■ Task requirements
Within the listing below, the lines to output run from the one containing "Pick the blue date 23" through the one containing "Open codeshare flight N4 702"; copy them exactly and nothing else.
━━━━━ Data provided ━━━━━
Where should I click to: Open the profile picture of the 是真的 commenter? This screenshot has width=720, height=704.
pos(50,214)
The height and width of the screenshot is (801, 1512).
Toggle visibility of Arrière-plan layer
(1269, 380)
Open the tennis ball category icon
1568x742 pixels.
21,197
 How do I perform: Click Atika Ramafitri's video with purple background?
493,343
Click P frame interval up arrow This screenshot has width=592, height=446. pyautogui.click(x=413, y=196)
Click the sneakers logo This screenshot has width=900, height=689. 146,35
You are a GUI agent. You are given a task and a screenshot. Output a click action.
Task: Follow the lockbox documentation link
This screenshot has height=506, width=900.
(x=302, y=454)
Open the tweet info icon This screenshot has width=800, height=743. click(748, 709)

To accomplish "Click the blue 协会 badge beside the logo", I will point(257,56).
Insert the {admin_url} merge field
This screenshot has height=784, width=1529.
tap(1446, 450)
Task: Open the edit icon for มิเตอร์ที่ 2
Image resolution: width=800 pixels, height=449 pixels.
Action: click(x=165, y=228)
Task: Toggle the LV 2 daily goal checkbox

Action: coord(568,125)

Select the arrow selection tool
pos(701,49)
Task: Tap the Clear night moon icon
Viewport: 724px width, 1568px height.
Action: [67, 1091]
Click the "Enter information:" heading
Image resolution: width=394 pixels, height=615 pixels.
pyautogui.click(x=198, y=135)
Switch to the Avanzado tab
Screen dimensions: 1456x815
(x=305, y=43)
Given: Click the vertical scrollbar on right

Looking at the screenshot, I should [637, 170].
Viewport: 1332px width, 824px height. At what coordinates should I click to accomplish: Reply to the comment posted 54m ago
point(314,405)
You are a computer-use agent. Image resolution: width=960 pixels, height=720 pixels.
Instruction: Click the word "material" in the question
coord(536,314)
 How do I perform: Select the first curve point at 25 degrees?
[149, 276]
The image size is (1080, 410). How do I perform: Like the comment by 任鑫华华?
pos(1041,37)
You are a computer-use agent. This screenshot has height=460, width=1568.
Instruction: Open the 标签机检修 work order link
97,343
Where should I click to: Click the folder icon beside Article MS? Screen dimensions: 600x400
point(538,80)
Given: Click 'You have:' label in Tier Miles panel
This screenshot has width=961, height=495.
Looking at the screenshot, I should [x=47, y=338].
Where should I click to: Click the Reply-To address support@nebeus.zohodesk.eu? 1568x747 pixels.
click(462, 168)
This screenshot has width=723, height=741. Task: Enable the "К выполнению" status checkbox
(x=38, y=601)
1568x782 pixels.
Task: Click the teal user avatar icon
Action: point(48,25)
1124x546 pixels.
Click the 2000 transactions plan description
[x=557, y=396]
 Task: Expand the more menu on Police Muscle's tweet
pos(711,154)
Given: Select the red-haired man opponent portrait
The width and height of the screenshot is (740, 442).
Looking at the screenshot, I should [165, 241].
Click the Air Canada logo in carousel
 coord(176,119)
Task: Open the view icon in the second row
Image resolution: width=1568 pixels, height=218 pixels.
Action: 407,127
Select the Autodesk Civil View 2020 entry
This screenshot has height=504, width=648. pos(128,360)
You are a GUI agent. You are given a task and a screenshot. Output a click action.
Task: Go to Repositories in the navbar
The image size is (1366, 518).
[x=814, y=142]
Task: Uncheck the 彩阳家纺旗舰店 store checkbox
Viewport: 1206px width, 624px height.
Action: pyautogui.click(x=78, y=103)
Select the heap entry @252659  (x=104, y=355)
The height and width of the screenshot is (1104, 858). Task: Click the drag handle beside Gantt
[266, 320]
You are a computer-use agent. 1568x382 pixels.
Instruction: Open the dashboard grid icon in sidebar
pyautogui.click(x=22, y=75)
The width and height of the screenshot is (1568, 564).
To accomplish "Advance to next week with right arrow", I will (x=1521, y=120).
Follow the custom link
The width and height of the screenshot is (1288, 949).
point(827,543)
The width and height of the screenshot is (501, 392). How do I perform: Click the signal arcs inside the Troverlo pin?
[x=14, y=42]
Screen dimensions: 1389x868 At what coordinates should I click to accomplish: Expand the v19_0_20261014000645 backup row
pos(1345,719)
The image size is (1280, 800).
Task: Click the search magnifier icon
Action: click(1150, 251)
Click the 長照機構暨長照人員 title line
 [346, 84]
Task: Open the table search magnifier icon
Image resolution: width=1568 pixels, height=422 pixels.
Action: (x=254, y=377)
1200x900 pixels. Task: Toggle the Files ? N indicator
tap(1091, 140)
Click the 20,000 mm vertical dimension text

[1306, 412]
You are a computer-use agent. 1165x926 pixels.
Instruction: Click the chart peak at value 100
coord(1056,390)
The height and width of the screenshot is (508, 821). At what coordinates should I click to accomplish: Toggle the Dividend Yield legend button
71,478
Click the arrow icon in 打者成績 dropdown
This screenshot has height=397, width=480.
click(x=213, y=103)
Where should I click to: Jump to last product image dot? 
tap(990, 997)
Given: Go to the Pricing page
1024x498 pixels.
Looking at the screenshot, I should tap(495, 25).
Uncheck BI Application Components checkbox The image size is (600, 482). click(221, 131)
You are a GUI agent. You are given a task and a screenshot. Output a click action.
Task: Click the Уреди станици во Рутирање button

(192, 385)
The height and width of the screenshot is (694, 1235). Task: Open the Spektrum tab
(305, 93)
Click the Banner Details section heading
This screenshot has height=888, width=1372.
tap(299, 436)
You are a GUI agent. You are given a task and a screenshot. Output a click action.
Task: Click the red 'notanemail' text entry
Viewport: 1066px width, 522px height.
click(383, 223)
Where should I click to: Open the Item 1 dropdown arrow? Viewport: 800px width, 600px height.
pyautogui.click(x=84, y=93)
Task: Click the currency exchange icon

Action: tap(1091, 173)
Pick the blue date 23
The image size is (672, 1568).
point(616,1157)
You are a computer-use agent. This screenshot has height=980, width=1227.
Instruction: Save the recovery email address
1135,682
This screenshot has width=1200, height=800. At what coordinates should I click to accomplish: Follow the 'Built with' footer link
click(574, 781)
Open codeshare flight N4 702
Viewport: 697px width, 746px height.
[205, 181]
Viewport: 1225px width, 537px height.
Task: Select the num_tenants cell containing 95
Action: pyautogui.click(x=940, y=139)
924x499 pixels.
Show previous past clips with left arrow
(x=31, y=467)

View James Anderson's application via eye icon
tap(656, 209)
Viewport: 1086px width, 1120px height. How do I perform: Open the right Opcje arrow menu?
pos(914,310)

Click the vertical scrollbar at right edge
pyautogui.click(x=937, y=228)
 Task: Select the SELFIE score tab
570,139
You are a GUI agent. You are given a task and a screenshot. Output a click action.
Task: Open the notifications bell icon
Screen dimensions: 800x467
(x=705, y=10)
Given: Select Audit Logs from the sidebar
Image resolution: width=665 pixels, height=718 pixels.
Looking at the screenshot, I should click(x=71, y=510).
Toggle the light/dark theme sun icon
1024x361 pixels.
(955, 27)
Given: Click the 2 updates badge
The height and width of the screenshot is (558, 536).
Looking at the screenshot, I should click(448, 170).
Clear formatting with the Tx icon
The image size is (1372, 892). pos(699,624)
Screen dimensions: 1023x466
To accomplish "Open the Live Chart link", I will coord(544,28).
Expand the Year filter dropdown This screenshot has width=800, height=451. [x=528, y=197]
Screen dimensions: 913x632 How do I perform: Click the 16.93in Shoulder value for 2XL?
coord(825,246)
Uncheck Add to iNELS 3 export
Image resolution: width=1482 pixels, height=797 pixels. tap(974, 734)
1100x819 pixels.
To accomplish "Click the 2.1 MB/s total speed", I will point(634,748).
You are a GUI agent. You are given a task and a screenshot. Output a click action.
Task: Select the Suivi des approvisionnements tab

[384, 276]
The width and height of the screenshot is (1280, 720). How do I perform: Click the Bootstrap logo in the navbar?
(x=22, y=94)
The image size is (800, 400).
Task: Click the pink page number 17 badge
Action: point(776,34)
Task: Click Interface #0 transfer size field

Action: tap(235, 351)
━━━━━
■ Answer space
Pick the blue date 23
The image size is (672, 1568).
point(616,1157)
You are a computer-use agent. This screenshot has height=980, width=1227.
Instruction: Save the recovery email address
1135,682
This screenshot has width=1200, height=800. At what coordinates should I click to accomplish: Follow the 'Built with' footer link
click(574, 781)
Open codeshare flight N4 702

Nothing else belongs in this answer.